IIC Students Engage with Sustainable Agriculture
By Hannah Kipersztok, first-year MA student in international studies
When Cassie Vander Meer started the master's program in international and intercultural communication (IIC), she wasn't sure what her focus would be. She knew she loved to travel, she loved learning about other cultures, and, like most of us, she loved food. Kathryn McCauley, on the other hand, born and raised on her family's ranching business in Texas, came to IIC with deep roots in agriculture. She hoped to find a way to grow and nurture those roots into a global career. Both women have leveraged the flexibility of the IIC program to develop specialties in global agriculture and sustainability, and are now poised to enter a field of growing importance and opportunity.
In an era of Instagram famous #Foodies and the addicting "Chopped Junior" and "The Great British Baking Show," it's startling to think how rarely people think about or know where their food comes from, even though food is something we encounter every day and need to survive. In our developed economy, the process of acquiring food has become deeply disconnected from the process of growing and producing food.
Current large-scale food production makes the agriculture industry one of the leading contributors to climate change, an issue that affects the survival of all of Earth's inhabitants. According to a United Nations Report, the world's population is expected to increase to nearly 10 billion by 2050, which will result in a huge increase in agricultural demand. The same report highlights how this growing demand will lead to further competition for natural resources, more greenhouse gas emissions, and additional deforestation and land degradation.
These effects will continue to harm our environment, which is why both Vander Meer and McCauley have made it their mission to address these problems and work for positive change in the agriculture industry.
Vander Meer, a second-year student due to graduate in spring 2019, is specializing in strategic communication for global corporations or nonprofits. Her goal coming out of the program is to spread the word about the benefits of good agricultural practices and how many aspects of people's lives are affected by agriculture. She argues that bulk production, which has become necessary in order to keep up with consumer demand, has negatively impacted small-scale farmers and has increased health risks associated with food production, such as E. Coli.
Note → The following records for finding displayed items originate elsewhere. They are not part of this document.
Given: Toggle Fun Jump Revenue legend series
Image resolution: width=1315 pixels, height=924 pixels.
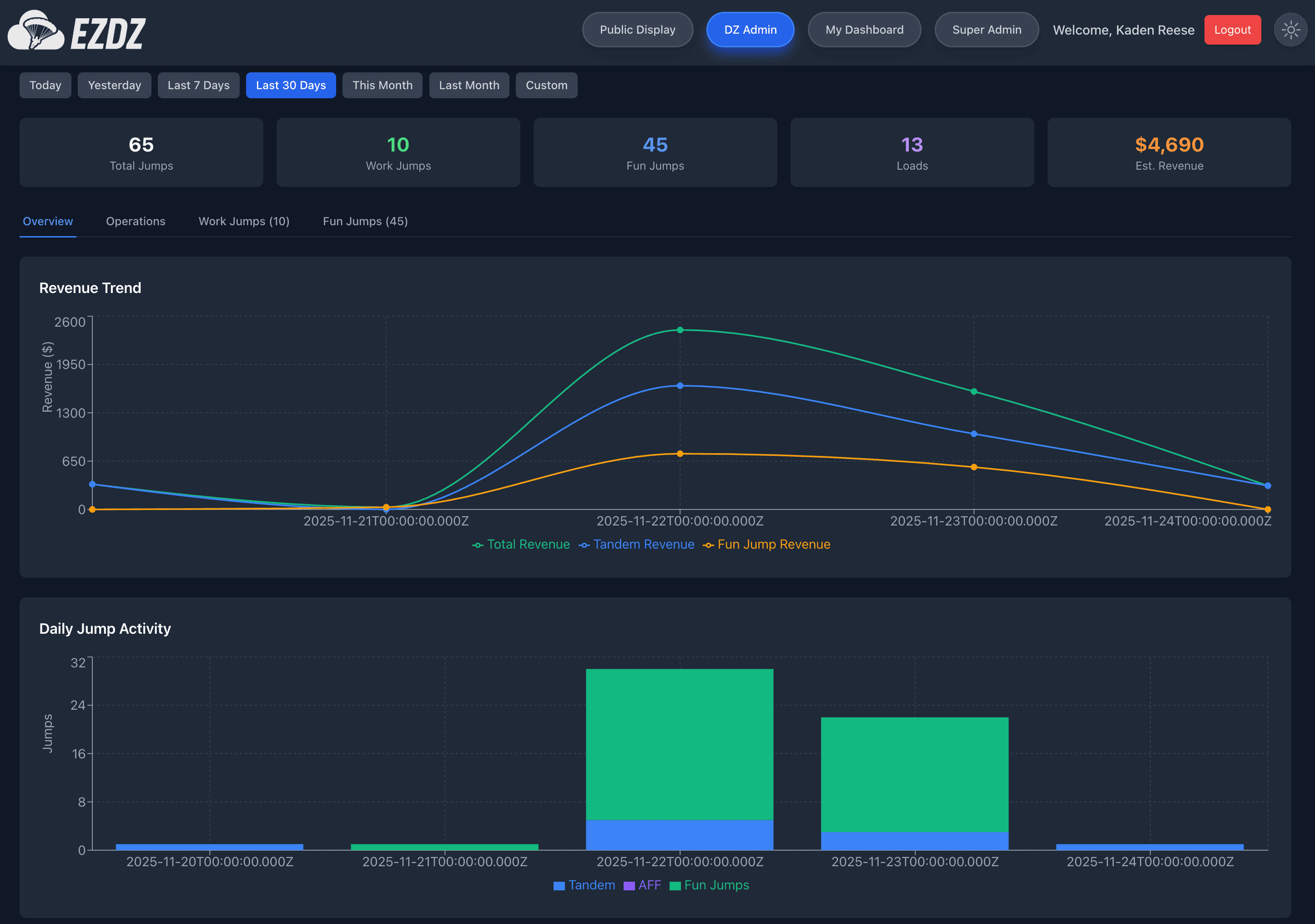Looking at the screenshot, I should click(766, 545).
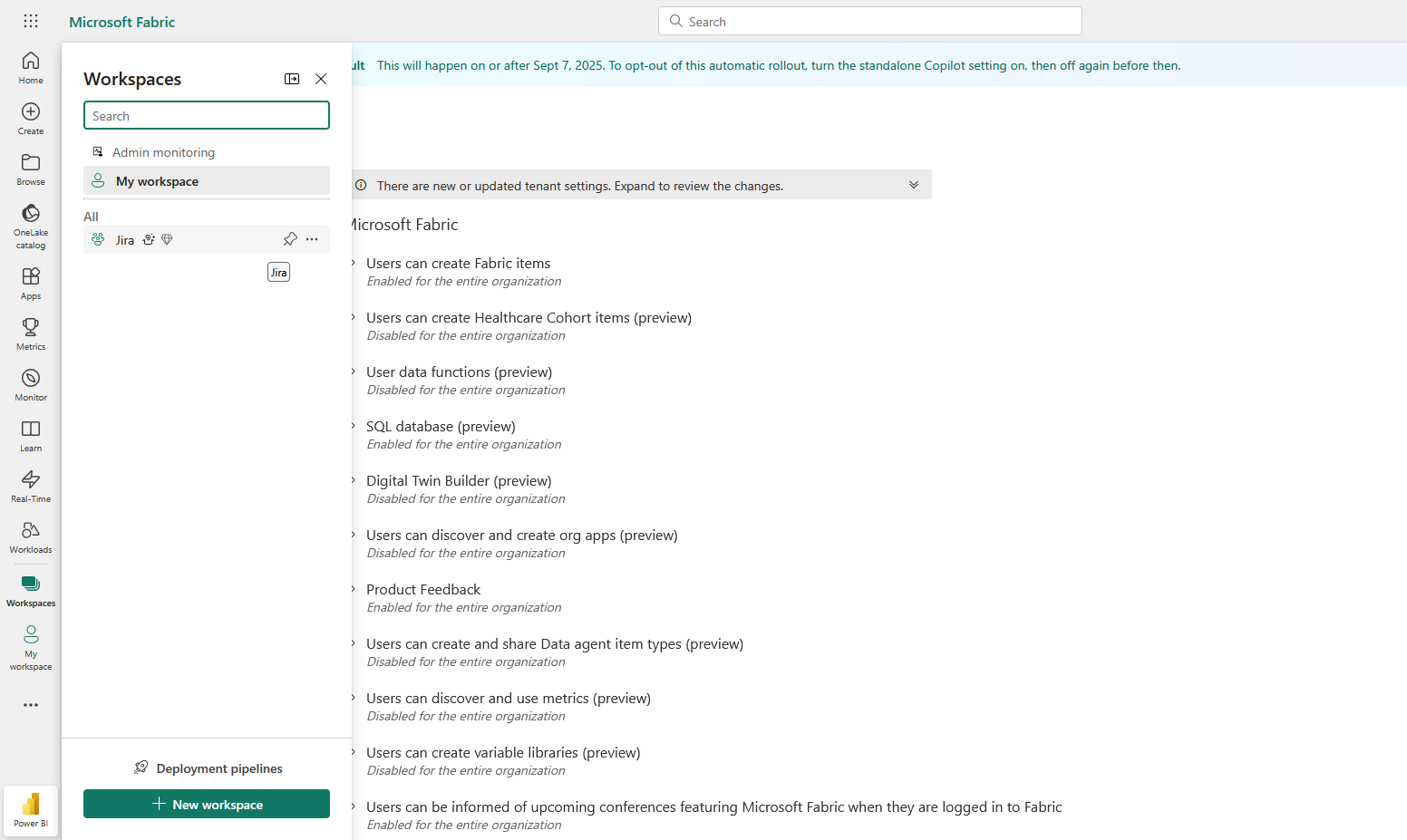Open the Monitor hub icon
The height and width of the screenshot is (840, 1407).
pos(31,384)

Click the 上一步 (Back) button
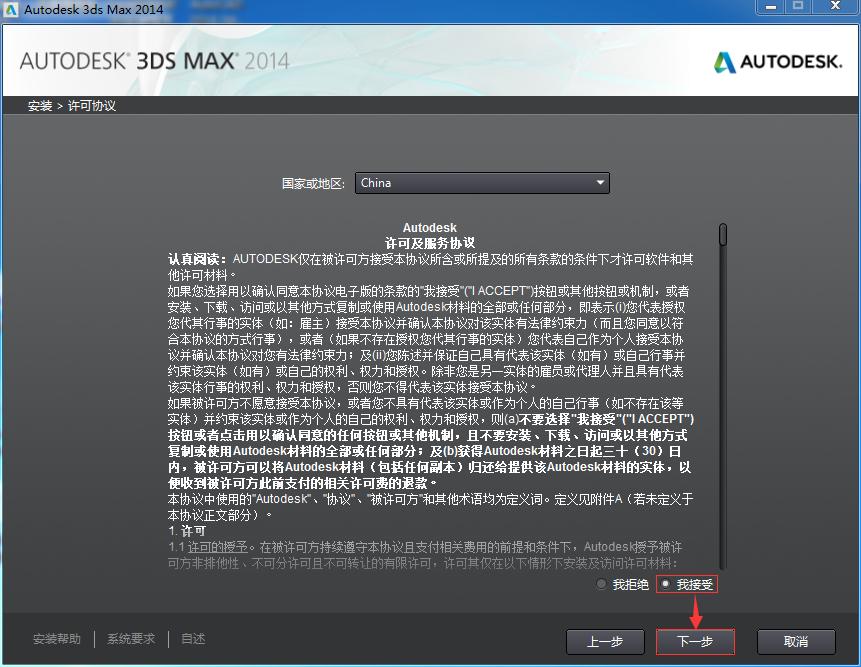605,641
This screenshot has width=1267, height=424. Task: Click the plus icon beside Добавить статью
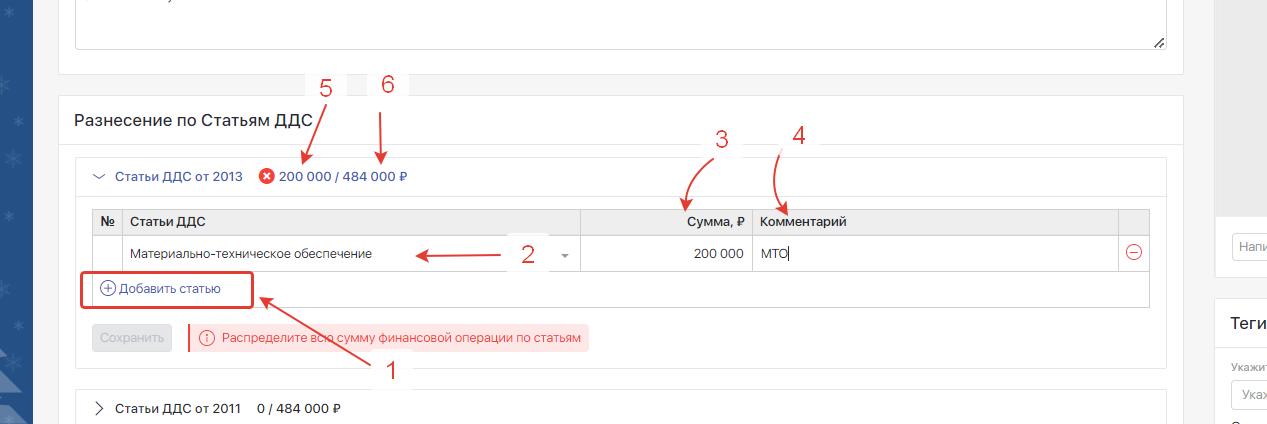click(108, 288)
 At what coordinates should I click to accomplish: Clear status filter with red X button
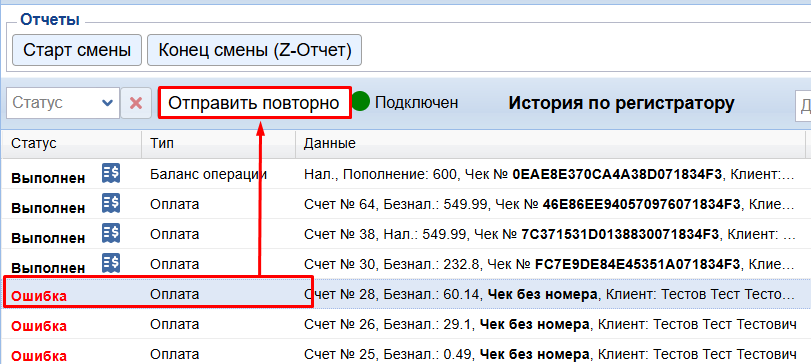click(x=136, y=103)
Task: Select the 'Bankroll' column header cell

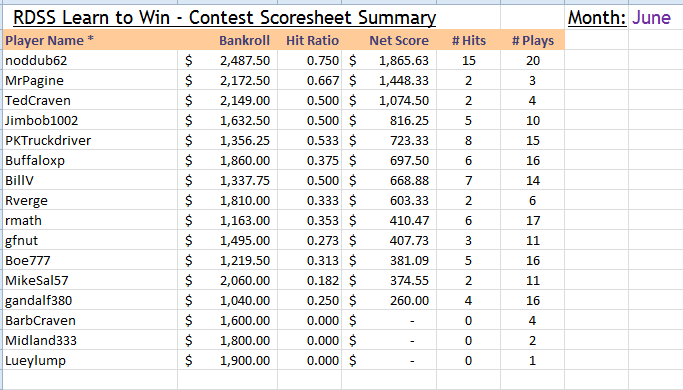Action: 227,40
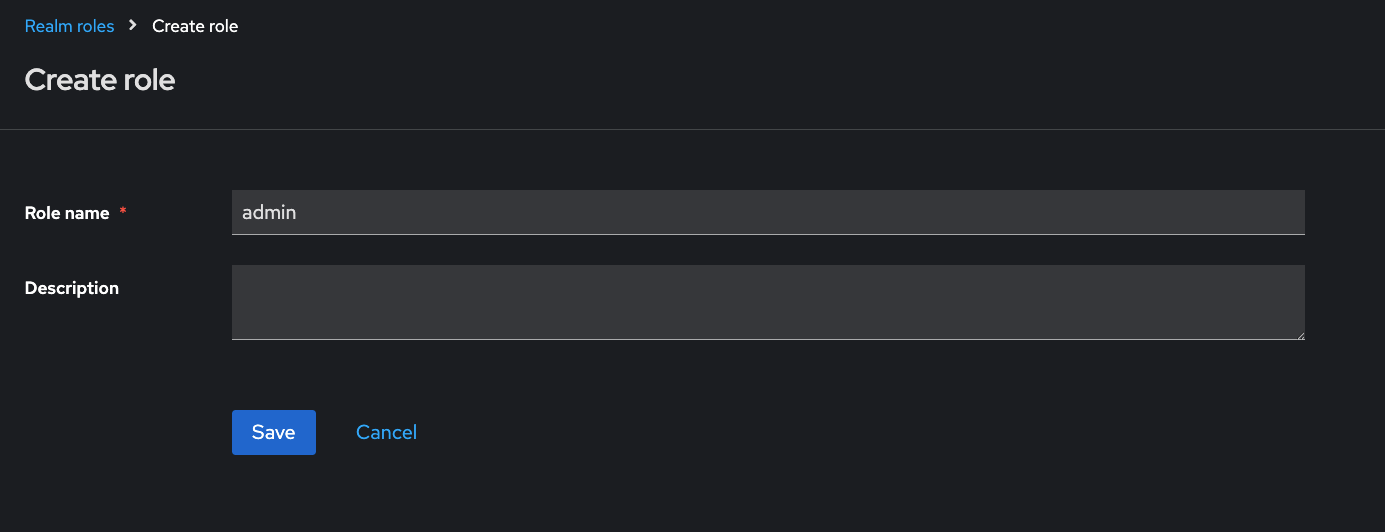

Coming to these realizations, Vander Meer decided to take an internship at Slow Food USA, where she learned methods to combat the agricultural processes that are negatively affecting the environment and public health.
Vander Meer was amazed by the work Slow Food USA is doing domestically and abroad. "Slow Food's international projects work to promote ground up development of sustainably grown farms in efforts to help developing countries establish agriculture programs that reach back to traditional growing practices instead of feeding into the big agricultural processes we see in many first-world countries."
Kathryn McCauley, a first-year student, hopes to work for the USDA or a similar organization in foreign agriculture service, primarily focusing on international agricultural relations. While earning her bachelor's in agricultural communication from Texas Tech, she noticed that the program was severely lacking in courses that had an international emphasis. Through the IIC program, McCauley is focusing her studies on this global aspect of agriculture, her deepest passion. She recently wrote a research paper on the relationship between famine and media coverage and has taken courses such as Agriculture and Sustainable Development and Food Security.
She plans to utilize the IIC program's internship requirement to work at an international organization with an agricultural mandate. Ultimately, Kathryn is interested in pursuing her PhD to research and study international agricultural communication and become a leader in this emerging field.
For both Vander Meer and McCauley, agriculture should be something we consider every day, as it is the source of all of the food we eat — and the leading cause of climate change. Unfortunately, agriculture is not a topic that usually gets a lot of attention. McCauley and Vander Meer hope to shift sentiments about agriculture by bridging their knowledge about international agriculture with the communication knowledge they have gained within the IIC program.